§ WORKING DATA
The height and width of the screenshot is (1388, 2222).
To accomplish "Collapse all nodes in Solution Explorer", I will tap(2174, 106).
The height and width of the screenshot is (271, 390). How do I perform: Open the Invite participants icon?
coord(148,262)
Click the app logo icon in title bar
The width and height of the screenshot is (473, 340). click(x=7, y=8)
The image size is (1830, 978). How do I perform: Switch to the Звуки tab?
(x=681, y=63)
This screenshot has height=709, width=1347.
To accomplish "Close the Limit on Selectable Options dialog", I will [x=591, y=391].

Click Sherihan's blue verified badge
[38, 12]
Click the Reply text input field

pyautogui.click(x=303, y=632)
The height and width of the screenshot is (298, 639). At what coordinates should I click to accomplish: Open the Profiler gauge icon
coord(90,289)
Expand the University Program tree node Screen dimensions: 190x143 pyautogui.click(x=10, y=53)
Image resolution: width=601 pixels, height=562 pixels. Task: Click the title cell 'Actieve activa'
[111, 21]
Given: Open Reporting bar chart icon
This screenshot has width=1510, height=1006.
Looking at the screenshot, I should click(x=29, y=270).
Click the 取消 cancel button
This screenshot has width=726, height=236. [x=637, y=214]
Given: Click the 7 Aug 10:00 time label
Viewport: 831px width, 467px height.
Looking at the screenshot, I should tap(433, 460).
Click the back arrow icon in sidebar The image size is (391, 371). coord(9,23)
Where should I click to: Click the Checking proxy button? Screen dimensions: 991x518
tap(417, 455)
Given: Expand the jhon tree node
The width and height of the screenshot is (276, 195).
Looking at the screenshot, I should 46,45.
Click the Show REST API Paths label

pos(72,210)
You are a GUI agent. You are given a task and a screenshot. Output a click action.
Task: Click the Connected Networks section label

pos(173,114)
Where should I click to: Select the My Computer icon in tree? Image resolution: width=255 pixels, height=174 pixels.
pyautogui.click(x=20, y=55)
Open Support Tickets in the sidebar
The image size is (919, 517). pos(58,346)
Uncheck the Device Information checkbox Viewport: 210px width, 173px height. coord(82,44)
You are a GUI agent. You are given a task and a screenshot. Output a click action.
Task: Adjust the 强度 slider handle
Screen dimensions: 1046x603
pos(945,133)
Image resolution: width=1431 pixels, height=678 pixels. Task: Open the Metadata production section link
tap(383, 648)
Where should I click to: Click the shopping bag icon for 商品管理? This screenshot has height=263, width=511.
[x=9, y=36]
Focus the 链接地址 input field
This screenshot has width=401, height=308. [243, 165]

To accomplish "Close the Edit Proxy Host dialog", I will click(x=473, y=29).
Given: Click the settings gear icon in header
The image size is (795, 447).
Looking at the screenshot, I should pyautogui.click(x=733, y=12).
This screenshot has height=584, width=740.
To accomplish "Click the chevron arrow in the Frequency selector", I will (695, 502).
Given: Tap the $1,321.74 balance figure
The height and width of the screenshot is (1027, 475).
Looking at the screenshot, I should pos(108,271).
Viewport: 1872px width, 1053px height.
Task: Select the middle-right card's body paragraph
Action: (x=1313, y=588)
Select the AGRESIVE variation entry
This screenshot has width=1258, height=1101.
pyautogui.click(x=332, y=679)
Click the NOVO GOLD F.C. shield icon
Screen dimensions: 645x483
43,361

§ WORK REQUIRED
Quote everything in the material from the line containing "Click the back" down to the line containing "pos(72,210)", both of those lines included.

§ SOLUTION BELOW
Click the back arrow icon in sidebar The image size is (391, 371). coord(9,23)
Where should I click to: Click the Checking proxy button? Screen dimensions: 991x518
tap(417, 455)
Given: Expand the jhon tree node
The width and height of the screenshot is (276, 195).
Looking at the screenshot, I should 46,45.
Click the Show REST API Paths label

pos(72,210)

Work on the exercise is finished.